§ **Data for this task**:
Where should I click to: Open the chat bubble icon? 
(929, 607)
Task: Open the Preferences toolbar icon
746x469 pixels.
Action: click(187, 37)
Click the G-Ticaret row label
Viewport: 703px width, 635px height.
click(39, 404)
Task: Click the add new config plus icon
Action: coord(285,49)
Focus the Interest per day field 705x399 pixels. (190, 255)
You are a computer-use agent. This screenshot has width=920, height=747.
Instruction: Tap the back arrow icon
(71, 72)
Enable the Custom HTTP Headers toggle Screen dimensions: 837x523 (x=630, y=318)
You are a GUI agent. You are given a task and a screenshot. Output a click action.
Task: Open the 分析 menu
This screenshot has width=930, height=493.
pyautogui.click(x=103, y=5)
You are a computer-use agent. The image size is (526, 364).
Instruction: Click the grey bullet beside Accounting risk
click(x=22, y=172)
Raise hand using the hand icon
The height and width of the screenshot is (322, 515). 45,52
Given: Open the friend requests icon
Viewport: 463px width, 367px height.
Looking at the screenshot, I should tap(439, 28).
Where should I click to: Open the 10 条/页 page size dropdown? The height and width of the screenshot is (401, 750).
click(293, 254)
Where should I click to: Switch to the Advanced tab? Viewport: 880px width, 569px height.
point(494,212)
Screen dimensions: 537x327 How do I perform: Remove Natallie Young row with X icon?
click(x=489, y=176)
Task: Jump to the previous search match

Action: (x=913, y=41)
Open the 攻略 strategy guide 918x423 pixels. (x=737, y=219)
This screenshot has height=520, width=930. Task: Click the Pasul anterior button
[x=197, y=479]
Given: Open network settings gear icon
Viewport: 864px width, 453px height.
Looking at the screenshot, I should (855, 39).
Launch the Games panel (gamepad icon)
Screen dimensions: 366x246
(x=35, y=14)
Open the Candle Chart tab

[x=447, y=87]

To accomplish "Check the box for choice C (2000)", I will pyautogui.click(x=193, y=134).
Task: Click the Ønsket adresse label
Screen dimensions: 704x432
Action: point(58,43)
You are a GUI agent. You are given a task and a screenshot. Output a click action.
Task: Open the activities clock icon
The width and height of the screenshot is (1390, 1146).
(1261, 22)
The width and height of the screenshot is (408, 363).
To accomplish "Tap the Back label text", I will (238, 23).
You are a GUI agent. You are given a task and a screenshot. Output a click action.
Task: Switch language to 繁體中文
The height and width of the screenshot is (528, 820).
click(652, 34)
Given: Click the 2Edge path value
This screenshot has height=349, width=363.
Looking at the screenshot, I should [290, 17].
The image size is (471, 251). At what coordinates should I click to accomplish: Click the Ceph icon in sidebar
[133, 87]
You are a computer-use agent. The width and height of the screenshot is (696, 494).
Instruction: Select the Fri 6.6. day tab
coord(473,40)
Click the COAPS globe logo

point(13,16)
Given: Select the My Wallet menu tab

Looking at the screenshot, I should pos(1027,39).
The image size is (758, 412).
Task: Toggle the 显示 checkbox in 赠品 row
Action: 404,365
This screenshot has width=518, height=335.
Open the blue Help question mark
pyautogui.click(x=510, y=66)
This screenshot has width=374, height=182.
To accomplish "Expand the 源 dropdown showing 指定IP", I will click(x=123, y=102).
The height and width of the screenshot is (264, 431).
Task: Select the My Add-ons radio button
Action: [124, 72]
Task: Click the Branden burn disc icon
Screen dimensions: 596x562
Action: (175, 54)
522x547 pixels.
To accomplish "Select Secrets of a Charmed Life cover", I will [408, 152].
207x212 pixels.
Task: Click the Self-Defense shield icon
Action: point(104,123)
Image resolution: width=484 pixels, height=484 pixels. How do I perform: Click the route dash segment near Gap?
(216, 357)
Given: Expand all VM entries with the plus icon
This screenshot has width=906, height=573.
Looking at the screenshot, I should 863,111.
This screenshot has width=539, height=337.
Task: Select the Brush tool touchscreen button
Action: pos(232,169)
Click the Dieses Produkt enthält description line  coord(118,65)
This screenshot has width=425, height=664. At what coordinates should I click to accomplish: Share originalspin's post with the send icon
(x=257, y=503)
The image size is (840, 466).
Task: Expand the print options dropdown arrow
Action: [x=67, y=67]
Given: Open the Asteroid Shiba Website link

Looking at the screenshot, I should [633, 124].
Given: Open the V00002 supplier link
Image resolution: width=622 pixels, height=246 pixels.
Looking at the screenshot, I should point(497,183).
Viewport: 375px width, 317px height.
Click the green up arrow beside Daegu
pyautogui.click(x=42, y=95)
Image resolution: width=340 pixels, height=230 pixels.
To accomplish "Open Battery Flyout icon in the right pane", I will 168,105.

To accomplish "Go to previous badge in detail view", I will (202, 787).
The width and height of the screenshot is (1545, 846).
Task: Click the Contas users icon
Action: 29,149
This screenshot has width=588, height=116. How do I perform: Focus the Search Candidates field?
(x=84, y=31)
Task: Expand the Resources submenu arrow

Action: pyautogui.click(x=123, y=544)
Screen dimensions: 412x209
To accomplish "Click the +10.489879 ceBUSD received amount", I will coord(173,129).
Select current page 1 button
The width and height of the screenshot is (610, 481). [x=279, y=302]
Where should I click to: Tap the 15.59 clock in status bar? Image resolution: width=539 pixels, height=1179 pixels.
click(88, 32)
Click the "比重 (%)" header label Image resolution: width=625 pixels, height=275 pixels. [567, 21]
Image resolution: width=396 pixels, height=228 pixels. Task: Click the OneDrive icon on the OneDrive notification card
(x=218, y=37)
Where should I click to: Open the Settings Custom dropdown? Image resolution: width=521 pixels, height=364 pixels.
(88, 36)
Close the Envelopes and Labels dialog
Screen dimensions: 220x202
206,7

§ **Task item**: Starting at the first line of the records above, please copy every line exactly through the line containing "You are a computer-use agent. The image", and stop there.

§ **Result for this task**:
Where should I click to: Open the chat bubble icon? 
(929, 607)
Task: Open the Preferences toolbar icon
746x469 pixels.
Action: click(187, 37)
Click the G-Ticaret row label
Viewport: 703px width, 635px height.
click(39, 404)
Task: Click the add new config plus icon
Action: coord(285,49)
Focus the Interest per day field 705x399 pixels. (190, 255)
You are a computer-use agent. This screenshot has width=920, height=747.
Instruction: Tap the back arrow icon
(71, 72)
Enable the Custom HTTP Headers toggle Screen dimensions: 837x523 (x=630, y=318)
You are a GUI agent. You are given a task and a screenshot. Output a click action.
Task: Open the 分析 menu
This screenshot has width=930, height=493.
pyautogui.click(x=103, y=5)
You are a computer-use agent. The image size is (526, 364).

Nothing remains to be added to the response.